▸ **WHAT THE TASK ASKS**
What is needed here is an exact printout of the data, with no pictures included.
━━━ INPUT DATA ━━━
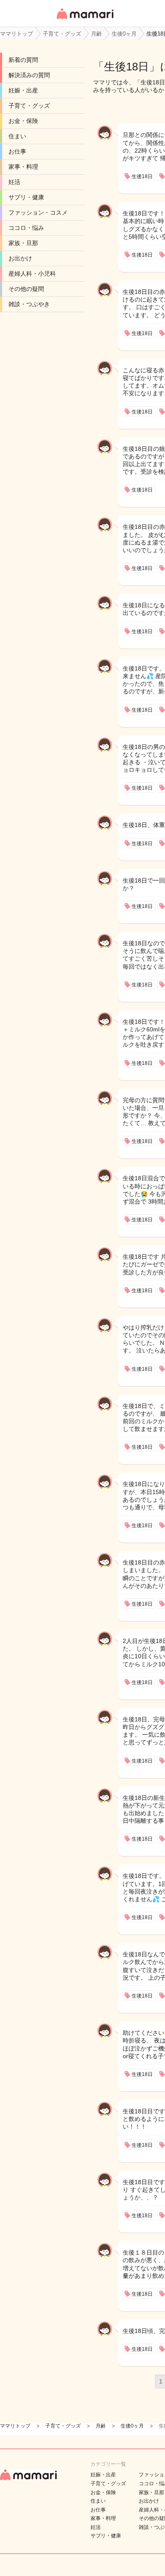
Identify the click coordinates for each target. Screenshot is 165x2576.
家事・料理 (23, 166)
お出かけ (20, 258)
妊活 (14, 182)
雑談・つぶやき (29, 304)
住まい (17, 136)
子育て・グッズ (29, 105)
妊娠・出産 (23, 90)
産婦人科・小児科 (32, 273)
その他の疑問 (26, 288)
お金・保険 (23, 120)
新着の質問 (23, 59)
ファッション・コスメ (38, 212)
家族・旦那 (23, 243)
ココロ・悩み (26, 227)
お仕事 (17, 151)
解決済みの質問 (29, 75)
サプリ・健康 (26, 197)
━━━
▸ **REPLY**
Identify the click coordinates for each target. Screenshot is 165x2576.
家事・料理 (23, 166)
お出かけ (20, 258)
妊活 (14, 182)
雑談・つぶやき (29, 304)
住まい (17, 136)
子育て・グッズ (29, 105)
妊娠・出産 (23, 90)
産婦人科・小児科 (32, 273)
その他の疑問 (26, 288)
お金・保険 (23, 120)
新着の質問 (23, 59)
ファッション・コスメ (38, 212)
家族・旦那 (23, 243)
ココロ・悩み (26, 227)
お仕事 (17, 151)
解決済みの質問 (29, 75)
サプリ・健康 (26, 197)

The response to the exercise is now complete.